Мужчина ходил вокруг Тарзана, примеряясь к противнику. Он состроил свирепую рожу, явно желая устрашить белого.

– Вон дверь, варвар, – гортанно выкрикнул он, махнув рукой вглубь арены. – Беги, пока жив.

Толпа разразилась одобрительным смехом. Такие шутки были в ее вкусе.

– Я разорву тебя на куски! – заорал убийца. Публика снова зааплодировала.

– Да нет, я, пожалуй, останусь, – невозмутимо произнес Тарзан.

– Уноси ноги! – взревел убийца.

Нагнув голову, он двинулся в атаку, словно рассвирепевший бык.

Неожиданно человек-обезьяна в прыжке налетел на своего противника. Все произошло так внезапно и стремительно, что никто, кроме самого Тарзана, не понял, что же случилось. Один он знал, как свернул убийцу жгутом.

Толпа увидела лишь конечный результат – рухнувшую на землю массивную фигуру, которая осталась лежать на песке полуоглушенная, и стоявшего над ней гиганта-варвара, скрестившего на груди руки.

Переменчивая в своих настроениях публика повскакивала с мест, вопя от удовольствия.

– Абст! – кричала она.

В воздухе взметнулись тысячи кулаков, указывая большим пальцем вниз. Тарзан неподвижно ждал, пока убийца, тряся головой, чтобы прояснить сознание, медленно вставал на ноги.

Соперник огляделся по сторонам помутневшими глазами, увидел Тарзана и с яростным воплем бросился на него.

Попав снова в страшные тиски, он опять очутился на земле.

Толпа ревела от удовольствия. Все до единого в Колизее показывали большим пальцем вниз, требуя, чтобы Тарзан прикончил своего противника. Человек-обезьяна обратил взор к ложе Сублатуса, где находился распорядитель игр.

– Может, достаточно? – спросил Тарзан, указывая на распростертую фигуру потерявшего сознание гладиатора.

Префект обвел рукой трибуны.

– Они хотят его смерти, – сказал он. – Если он останется в живых, ты не будешь победителем.

– Цезарь тоже требует, чтобы я убил беззащитного человека? – спросил Тарзан, глядя Сублатусу прямо в глаза.

– Ты слышал, что сказал благородный префект, – презрительно процедил император.

– Хорошо, – сказал Тарзан, – правила схватки будут соблюдены.
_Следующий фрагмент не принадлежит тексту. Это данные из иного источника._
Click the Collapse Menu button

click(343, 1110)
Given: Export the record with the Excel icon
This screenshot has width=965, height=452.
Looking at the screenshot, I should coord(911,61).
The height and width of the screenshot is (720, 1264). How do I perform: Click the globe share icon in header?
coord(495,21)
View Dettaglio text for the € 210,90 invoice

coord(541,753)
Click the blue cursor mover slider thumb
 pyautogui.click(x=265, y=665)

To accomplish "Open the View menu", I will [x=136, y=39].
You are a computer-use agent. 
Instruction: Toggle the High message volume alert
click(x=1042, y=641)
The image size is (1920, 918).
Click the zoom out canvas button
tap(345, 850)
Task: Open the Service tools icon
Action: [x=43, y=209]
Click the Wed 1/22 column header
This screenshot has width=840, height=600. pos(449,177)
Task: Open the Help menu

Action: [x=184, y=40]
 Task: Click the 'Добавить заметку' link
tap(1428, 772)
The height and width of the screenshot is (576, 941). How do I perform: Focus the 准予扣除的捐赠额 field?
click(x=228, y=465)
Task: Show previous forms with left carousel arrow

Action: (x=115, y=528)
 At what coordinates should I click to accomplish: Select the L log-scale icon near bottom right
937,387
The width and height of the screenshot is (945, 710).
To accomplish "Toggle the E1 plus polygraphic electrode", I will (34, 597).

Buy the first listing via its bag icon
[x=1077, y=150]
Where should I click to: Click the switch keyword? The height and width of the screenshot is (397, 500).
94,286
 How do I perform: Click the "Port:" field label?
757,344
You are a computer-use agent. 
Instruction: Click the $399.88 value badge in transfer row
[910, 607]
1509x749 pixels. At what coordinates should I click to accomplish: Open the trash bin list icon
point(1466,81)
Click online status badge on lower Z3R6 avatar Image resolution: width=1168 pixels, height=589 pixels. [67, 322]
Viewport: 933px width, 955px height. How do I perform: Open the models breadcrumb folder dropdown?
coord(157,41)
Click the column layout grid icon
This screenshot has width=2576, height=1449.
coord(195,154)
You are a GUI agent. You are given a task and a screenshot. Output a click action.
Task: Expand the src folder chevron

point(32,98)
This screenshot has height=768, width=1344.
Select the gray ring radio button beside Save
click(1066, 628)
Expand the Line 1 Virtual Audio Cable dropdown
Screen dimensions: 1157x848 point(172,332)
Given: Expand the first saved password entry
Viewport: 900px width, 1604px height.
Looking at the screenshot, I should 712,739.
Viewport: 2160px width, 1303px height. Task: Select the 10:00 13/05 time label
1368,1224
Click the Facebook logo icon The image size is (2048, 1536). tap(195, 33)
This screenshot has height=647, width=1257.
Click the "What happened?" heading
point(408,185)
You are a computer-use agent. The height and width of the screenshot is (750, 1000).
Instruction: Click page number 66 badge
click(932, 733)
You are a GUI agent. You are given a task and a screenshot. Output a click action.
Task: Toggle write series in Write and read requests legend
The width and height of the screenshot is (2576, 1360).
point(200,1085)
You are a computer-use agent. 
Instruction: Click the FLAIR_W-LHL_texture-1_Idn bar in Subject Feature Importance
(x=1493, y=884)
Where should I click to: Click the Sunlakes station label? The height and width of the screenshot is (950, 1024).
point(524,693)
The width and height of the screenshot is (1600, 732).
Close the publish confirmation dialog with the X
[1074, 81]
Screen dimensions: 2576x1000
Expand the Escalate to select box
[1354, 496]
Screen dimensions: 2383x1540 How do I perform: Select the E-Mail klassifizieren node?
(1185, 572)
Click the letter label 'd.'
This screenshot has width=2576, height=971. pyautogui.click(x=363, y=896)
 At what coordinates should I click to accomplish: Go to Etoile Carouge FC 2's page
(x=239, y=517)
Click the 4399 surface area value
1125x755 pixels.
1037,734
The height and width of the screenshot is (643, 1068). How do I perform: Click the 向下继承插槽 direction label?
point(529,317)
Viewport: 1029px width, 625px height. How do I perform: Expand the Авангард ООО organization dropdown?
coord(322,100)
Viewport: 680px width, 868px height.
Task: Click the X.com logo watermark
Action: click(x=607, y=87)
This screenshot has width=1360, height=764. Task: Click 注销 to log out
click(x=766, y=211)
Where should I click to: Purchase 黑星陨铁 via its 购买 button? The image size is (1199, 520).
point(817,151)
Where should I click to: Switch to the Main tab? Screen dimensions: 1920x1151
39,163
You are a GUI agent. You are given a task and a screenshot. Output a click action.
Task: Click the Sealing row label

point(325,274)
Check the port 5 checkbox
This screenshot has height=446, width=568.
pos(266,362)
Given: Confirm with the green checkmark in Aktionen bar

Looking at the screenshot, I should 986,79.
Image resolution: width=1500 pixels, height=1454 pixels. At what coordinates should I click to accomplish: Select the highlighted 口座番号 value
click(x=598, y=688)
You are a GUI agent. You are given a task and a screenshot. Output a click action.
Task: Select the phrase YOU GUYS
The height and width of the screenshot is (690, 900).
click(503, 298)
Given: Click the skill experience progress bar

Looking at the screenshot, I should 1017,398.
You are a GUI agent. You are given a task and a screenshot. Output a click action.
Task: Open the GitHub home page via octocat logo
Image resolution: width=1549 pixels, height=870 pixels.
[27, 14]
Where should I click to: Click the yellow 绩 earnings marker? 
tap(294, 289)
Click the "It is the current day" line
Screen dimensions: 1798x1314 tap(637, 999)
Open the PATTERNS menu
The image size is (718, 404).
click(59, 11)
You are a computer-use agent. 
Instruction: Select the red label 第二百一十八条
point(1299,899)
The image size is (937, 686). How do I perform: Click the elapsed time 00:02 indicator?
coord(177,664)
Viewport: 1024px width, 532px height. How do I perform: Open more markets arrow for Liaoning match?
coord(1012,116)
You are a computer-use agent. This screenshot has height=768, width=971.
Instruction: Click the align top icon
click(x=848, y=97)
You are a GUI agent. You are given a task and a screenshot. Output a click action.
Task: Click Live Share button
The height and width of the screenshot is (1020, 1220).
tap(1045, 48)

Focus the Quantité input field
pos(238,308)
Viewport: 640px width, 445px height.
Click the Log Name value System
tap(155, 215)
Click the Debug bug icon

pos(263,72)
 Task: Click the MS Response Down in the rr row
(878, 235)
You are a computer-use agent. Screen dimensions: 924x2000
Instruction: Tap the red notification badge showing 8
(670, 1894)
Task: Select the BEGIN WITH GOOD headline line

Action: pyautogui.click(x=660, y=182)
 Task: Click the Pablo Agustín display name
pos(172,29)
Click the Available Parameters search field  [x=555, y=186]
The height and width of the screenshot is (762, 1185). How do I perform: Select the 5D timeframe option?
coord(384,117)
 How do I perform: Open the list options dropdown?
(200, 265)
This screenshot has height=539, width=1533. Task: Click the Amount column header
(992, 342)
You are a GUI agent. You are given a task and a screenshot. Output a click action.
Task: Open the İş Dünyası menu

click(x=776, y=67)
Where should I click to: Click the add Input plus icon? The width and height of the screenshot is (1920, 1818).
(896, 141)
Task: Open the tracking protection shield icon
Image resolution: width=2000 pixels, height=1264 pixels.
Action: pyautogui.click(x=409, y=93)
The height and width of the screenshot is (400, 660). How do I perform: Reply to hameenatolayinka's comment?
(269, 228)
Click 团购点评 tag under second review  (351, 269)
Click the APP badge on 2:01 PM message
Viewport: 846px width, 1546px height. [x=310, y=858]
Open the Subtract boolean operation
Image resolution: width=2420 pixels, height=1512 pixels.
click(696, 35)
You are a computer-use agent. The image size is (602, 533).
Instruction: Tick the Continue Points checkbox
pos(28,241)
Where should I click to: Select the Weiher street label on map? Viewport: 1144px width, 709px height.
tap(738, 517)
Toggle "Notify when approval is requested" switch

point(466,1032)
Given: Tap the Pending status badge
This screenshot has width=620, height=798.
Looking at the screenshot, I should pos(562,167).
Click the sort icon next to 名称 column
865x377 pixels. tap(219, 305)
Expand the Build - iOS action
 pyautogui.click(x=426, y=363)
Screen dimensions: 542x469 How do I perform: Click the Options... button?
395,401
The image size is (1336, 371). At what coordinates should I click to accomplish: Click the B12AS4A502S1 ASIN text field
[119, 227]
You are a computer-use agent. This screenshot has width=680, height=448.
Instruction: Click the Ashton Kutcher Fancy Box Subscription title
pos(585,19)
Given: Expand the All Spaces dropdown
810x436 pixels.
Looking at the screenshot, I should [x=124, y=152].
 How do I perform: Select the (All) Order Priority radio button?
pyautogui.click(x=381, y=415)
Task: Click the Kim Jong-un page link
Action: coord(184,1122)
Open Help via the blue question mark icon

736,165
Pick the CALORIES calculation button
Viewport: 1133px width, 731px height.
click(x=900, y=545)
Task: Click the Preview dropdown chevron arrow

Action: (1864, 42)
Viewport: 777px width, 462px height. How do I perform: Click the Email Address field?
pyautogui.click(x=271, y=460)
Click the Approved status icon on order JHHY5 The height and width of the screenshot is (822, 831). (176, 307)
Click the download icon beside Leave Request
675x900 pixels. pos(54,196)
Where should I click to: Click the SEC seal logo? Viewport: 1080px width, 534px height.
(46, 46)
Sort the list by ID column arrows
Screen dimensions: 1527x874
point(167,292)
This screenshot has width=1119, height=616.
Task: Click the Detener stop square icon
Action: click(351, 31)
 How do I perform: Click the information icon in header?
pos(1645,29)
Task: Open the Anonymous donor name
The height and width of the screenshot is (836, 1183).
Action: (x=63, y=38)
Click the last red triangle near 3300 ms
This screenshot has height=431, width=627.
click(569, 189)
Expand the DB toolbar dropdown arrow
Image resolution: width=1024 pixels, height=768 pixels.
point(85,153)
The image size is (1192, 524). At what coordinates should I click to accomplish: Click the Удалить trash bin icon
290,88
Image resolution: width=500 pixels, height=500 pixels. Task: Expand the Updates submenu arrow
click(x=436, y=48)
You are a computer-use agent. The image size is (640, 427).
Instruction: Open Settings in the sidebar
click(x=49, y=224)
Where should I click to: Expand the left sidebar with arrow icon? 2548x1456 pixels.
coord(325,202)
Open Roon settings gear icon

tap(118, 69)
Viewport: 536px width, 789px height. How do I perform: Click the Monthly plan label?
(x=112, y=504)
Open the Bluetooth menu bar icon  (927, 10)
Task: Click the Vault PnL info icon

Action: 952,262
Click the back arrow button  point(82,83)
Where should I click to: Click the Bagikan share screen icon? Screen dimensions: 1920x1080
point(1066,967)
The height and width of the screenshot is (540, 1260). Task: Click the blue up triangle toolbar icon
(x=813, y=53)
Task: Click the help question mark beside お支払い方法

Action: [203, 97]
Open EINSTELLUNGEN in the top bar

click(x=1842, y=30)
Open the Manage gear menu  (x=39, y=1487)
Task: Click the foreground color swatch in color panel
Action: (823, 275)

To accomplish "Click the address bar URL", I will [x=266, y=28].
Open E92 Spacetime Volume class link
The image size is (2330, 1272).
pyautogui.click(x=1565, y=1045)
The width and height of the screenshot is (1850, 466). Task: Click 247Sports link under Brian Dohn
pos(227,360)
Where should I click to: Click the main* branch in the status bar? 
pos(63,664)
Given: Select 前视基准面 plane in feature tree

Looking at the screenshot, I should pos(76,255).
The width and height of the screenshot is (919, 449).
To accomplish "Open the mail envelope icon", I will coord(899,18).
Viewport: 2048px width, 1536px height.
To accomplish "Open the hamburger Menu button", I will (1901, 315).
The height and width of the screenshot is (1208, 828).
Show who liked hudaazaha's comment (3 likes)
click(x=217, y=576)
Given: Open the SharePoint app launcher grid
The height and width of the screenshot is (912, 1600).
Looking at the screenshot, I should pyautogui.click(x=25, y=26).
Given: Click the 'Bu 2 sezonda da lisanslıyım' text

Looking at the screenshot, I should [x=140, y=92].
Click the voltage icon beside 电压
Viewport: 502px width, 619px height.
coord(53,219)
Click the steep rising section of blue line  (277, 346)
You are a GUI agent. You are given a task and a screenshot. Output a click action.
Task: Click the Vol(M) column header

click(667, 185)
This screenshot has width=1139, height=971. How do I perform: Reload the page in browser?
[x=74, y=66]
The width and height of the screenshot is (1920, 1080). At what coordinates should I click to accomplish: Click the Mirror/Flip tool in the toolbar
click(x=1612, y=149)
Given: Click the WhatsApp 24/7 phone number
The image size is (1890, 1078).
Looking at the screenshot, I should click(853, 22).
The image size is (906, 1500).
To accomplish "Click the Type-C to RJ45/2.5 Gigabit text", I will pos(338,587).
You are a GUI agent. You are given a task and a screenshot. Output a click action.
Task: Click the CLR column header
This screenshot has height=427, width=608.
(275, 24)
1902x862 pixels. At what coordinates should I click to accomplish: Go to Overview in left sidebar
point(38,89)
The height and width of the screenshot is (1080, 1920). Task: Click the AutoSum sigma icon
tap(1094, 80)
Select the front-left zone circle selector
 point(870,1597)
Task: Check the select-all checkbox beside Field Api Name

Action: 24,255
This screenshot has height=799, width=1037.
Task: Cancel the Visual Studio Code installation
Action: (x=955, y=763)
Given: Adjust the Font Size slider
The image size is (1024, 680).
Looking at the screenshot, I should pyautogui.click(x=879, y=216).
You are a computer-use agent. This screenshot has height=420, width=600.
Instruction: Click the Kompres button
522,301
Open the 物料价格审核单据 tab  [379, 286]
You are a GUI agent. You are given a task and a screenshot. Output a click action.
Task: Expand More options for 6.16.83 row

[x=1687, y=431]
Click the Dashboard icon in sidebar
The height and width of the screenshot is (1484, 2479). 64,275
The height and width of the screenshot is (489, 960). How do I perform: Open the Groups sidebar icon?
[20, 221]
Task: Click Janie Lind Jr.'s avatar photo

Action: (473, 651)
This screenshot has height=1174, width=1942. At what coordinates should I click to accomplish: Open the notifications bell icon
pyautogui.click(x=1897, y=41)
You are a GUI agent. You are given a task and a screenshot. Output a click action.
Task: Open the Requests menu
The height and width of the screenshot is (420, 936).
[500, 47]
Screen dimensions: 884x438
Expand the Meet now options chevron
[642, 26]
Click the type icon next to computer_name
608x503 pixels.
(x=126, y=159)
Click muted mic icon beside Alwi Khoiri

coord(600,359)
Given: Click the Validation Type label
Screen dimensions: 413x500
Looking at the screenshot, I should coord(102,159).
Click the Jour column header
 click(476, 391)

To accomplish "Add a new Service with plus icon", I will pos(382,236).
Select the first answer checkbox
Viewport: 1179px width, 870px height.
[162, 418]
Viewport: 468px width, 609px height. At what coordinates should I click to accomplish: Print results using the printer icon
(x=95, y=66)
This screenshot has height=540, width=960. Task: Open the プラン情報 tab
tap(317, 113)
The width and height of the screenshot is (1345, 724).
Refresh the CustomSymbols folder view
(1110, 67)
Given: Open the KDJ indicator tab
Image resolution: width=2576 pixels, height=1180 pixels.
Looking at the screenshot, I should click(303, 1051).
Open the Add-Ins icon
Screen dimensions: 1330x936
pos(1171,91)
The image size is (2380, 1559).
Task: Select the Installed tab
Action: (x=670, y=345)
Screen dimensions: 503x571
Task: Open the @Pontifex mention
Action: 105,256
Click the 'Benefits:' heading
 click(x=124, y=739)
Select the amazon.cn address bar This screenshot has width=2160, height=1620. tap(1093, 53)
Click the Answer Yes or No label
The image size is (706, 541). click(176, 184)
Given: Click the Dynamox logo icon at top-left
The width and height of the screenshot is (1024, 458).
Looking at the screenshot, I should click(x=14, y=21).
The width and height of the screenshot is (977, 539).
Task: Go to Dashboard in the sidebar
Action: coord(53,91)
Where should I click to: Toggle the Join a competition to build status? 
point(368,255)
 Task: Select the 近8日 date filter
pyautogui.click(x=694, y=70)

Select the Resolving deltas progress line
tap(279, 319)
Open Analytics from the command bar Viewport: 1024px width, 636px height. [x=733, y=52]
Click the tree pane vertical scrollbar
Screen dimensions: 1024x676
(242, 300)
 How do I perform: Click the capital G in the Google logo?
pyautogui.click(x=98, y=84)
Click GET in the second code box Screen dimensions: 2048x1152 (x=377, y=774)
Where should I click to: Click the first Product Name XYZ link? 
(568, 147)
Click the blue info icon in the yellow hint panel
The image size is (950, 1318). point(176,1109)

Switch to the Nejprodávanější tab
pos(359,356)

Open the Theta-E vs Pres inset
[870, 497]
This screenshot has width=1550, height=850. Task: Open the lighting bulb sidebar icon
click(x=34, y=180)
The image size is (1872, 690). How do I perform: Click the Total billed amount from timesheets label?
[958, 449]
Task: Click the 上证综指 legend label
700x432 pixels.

Наклонившись, он сгреб в охапку тело бесчувственного противника и поднял над головой.

– Вот так я вынес вашего императора из дворца! – крикнул он зрителям.

Последовавшая буря восторга явно говорила о том, насколько чернь ценит вызов Тарзана, между тем как цезарь попеременно то бледнел, то багровел от ярости. Он собрался встать со скамьи, но что бы у него ни было на уме, сделать это ему не удалось: в этот момент Тарзан раскачал тело противника, словно громадный маятник, и мощным движением метнул вверх, за перила ложи, прямо в Сублатуса, повалив цезаря на землю.

– Я жив и один на арене, – крикнул Тарзан, обращаясь к публике. – Согласно правилам игр, я – победитель.

Даже цезарь не осмелился опротестовать единодушный восторг толпы, приветствующей воплями и бурными аплодисментами отважного победителя.

XV. ПРИГЛАШЕНИЕ

За кровавыми днями следовали тревожные ночи в тесных камерах, где полчища крыс и блох не давали пленникам ни минуты покоя. В начале игр в камере Тарзана находились двенадцать пленников, сейчас же на каменной стене раскачивались три опустевших кольца, и человек-обезьяна каждый день спрашивал себя, кто следующий?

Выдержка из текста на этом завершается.